_SET TASK_
Reproduce every line of the material below verbatim, changing nothing.

Target pointing data

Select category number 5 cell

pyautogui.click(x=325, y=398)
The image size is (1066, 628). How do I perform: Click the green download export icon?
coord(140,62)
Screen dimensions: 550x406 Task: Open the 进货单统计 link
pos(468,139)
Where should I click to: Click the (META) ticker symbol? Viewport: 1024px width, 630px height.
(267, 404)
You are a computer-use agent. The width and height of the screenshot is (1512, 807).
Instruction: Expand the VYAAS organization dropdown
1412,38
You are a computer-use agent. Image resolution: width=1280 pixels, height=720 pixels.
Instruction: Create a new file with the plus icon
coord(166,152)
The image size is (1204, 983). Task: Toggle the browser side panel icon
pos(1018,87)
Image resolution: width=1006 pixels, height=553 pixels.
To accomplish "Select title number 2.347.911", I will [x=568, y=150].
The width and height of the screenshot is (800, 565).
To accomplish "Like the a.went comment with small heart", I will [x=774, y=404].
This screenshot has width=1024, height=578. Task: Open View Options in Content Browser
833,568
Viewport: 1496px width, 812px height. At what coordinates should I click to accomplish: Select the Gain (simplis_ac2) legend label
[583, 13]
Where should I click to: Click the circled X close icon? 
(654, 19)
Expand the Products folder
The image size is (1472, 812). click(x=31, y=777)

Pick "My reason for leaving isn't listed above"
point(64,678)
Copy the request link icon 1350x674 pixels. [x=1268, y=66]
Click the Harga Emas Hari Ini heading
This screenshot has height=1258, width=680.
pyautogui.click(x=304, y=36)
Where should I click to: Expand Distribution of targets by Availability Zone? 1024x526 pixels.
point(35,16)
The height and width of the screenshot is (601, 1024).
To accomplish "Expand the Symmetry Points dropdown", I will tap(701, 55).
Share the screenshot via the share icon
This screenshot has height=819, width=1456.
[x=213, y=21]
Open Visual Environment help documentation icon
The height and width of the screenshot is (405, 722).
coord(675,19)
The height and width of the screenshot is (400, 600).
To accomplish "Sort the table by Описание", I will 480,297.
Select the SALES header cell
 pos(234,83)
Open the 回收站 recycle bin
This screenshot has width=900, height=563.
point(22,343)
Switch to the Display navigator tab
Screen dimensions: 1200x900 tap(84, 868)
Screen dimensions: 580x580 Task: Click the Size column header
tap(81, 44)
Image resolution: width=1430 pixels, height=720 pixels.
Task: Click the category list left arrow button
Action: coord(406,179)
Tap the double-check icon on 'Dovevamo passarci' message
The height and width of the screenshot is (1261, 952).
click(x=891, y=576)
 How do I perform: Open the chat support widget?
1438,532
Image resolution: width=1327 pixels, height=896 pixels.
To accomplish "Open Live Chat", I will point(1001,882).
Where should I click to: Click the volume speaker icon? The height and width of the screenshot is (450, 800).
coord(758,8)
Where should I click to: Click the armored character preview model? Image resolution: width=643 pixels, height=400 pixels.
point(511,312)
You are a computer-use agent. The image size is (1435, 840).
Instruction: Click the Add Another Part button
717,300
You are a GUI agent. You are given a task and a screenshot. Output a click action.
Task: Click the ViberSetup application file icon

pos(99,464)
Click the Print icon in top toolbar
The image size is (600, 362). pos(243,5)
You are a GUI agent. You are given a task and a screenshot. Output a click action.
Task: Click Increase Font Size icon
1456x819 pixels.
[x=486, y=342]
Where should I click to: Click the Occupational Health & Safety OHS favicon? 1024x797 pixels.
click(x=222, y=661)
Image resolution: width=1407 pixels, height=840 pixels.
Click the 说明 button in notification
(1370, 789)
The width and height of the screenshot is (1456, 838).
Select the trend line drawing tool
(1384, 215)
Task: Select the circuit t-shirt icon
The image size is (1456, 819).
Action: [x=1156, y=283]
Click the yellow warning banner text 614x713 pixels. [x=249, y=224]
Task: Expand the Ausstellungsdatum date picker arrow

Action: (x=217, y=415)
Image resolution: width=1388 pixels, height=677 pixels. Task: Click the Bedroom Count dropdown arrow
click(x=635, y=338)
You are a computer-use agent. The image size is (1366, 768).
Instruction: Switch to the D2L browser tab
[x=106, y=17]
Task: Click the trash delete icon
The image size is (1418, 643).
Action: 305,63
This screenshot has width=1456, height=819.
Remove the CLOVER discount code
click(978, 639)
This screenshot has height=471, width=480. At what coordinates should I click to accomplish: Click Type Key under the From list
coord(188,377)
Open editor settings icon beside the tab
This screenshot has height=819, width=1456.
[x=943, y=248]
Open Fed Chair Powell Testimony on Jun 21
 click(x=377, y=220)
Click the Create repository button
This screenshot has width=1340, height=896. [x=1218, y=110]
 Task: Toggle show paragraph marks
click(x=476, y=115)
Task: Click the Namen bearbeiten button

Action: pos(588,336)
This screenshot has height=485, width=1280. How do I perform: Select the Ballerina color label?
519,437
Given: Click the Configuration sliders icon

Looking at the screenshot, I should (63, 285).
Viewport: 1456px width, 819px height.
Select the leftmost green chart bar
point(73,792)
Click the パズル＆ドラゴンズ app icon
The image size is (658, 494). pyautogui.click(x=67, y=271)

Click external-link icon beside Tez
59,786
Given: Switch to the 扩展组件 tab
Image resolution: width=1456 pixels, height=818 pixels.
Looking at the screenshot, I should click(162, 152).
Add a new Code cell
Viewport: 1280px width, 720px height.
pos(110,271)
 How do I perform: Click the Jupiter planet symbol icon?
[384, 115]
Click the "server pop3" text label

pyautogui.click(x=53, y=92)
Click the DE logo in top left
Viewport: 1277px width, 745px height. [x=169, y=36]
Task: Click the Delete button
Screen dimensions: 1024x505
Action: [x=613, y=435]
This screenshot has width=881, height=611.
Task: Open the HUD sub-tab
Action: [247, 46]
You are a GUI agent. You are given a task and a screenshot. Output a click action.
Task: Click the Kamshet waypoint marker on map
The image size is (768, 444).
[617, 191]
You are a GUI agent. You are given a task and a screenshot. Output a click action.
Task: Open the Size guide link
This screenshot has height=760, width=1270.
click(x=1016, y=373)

_RESULT_
Select category number 5 cell

pyautogui.click(x=325, y=398)
The image size is (1066, 628). How do I perform: Click the green download export icon?
coord(140,62)
Screen dimensions: 550x406 Task: Open the 进货单统计 link
pos(468,139)
Where should I click to: Click the (META) ticker symbol? Viewport: 1024px width, 630px height.
(267, 404)
You are a computer-use agent. The width and height of the screenshot is (1512, 807).
Instruction: Expand the VYAAS organization dropdown
1412,38
You are a computer-use agent. Image resolution: width=1280 pixels, height=720 pixels.
Instruction: Create a new file with the plus icon
coord(166,152)
The image size is (1204, 983). Task: Toggle the browser side panel icon
pos(1018,87)
Image resolution: width=1006 pixels, height=553 pixels.
To accomplish "Select title number 2.347.911", I will [x=568, y=150].
The width and height of the screenshot is (800, 565).
To accomplish "Like the a.went comment with small heart", I will [x=774, y=404].
This screenshot has width=1024, height=578. Task: Open View Options in Content Browser
833,568
Viewport: 1496px width, 812px height. At what coordinates should I click to accomplish: Select the Gain (simplis_ac2) legend label
[583, 13]
Where should I click to: Click the circled X close icon? 
(654, 19)
Expand the Products folder
The image size is (1472, 812). click(x=31, y=777)

Pick "My reason for leaving isn't listed above"
point(64,678)
Copy the request link icon 1350x674 pixels. [x=1268, y=66]
Click the Harga Emas Hari Ini heading
This screenshot has height=1258, width=680.
pyautogui.click(x=304, y=36)
Where should I click to: Expand Distribution of targets by Availability Zone? 1024x526 pixels.
point(35,16)
The height and width of the screenshot is (601, 1024).
To accomplish "Expand the Symmetry Points dropdown", I will tap(701, 55).
Share the screenshot via the share icon
This screenshot has height=819, width=1456.
[x=213, y=21]
Open Visual Environment help documentation icon
The height and width of the screenshot is (405, 722).
coord(675,19)
The height and width of the screenshot is (400, 600).
To accomplish "Sort the table by Описание", I will 480,297.
Select the SALES header cell
 pos(234,83)
Open the 回收站 recycle bin
This screenshot has width=900, height=563.
point(22,343)
Switch to the Display navigator tab
Screen dimensions: 1200x900 tap(84, 868)
Screen dimensions: 580x580 Task: Click the Size column header
tap(81, 44)
Image resolution: width=1430 pixels, height=720 pixels.
Task: Click the category list left arrow button
Action: coord(406,179)
Tap the double-check icon on 'Dovevamo passarci' message
The height and width of the screenshot is (1261, 952).
click(x=891, y=576)
 How do I perform: Open the chat support widget?
1438,532
Image resolution: width=1327 pixels, height=896 pixels.
To accomplish "Open Live Chat", I will point(1001,882).
Where should I click to: Click the volume speaker icon? The height and width of the screenshot is (450, 800).
coord(758,8)
Where should I click to: Click the armored character preview model? Image resolution: width=643 pixels, height=400 pixels.
point(511,312)
You are a computer-use agent. The image size is (1435, 840).
Instruction: Click the Add Another Part button
717,300
You are a GUI agent. You are given a task and a screenshot. Output a click action.
Task: Click the ViberSetup application file icon

pos(99,464)
Click the Print icon in top toolbar
The image size is (600, 362). pos(243,5)
You are a GUI agent. You are given a task and a screenshot. Output a click action.
Task: Click Increase Font Size icon
1456x819 pixels.
[x=486, y=342]
Where should I click to: Click the Occupational Health & Safety OHS favicon? 1024x797 pixels.
click(x=222, y=661)
Image resolution: width=1407 pixels, height=840 pixels.
Click the 说明 button in notification
(1370, 789)
The width and height of the screenshot is (1456, 838).
Select the trend line drawing tool
(1384, 215)
Task: Select the circuit t-shirt icon
The image size is (1456, 819).
Action: [x=1156, y=283]
Click the yellow warning banner text 614x713 pixels. [x=249, y=224]
Task: Expand the Ausstellungsdatum date picker arrow

Action: (x=217, y=415)
Image resolution: width=1388 pixels, height=677 pixels. Task: Click the Bedroom Count dropdown arrow
click(x=635, y=338)
You are a computer-use agent. The image size is (1366, 768).
Instruction: Switch to the D2L browser tab
[x=106, y=17]
Task: Click the trash delete icon
The image size is (1418, 643).
Action: 305,63
This screenshot has width=1456, height=819.
Remove the CLOVER discount code
click(978, 639)
This screenshot has height=471, width=480. At what coordinates should I click to accomplish: Click Type Key under the From list
coord(188,377)
Open editor settings icon beside the tab
This screenshot has height=819, width=1456.
[x=943, y=248]
Open Fed Chair Powell Testimony on Jun 21
 click(x=377, y=220)
Click the Create repository button
This screenshot has width=1340, height=896. [x=1218, y=110]
 Task: Toggle show paragraph marks
click(x=476, y=115)
Task: Click the Namen bearbeiten button

Action: pos(588,336)
This screenshot has height=485, width=1280. How do I perform: Select the Ballerina color label?
519,437
Given: Click the Configuration sliders icon

Looking at the screenshot, I should (63, 285).
Viewport: 1456px width, 819px height.
Select the leftmost green chart bar
point(73,792)
Click the パズル＆ドラゴンズ app icon
The image size is (658, 494). pyautogui.click(x=67, y=271)

Click external-link icon beside Tez
59,786
Given: Switch to the 扩展组件 tab
Image resolution: width=1456 pixels, height=818 pixels.
Looking at the screenshot, I should click(162, 152).
Add a new Code cell
Viewport: 1280px width, 720px height.
pos(110,271)
 How do I perform: Click the Jupiter planet symbol icon?
[384, 115]
Click the "server pop3" text label

pyautogui.click(x=53, y=92)
Click the DE logo in top left
Viewport: 1277px width, 745px height. [x=169, y=36]
Task: Click the Delete button
Screen dimensions: 1024x505
Action: [x=613, y=435]
This screenshot has width=881, height=611.
Task: Open the HUD sub-tab
Action: [247, 46]
You are a GUI agent. You are given a task and a screenshot. Output a click action.
Task: Click the Kamshet waypoint marker on map
The image size is (768, 444).
[617, 191]
You are a GUI agent. You are given a task and a screenshot. Output a click action.
Task: Open the Size guide link
This screenshot has height=760, width=1270.
click(x=1016, y=373)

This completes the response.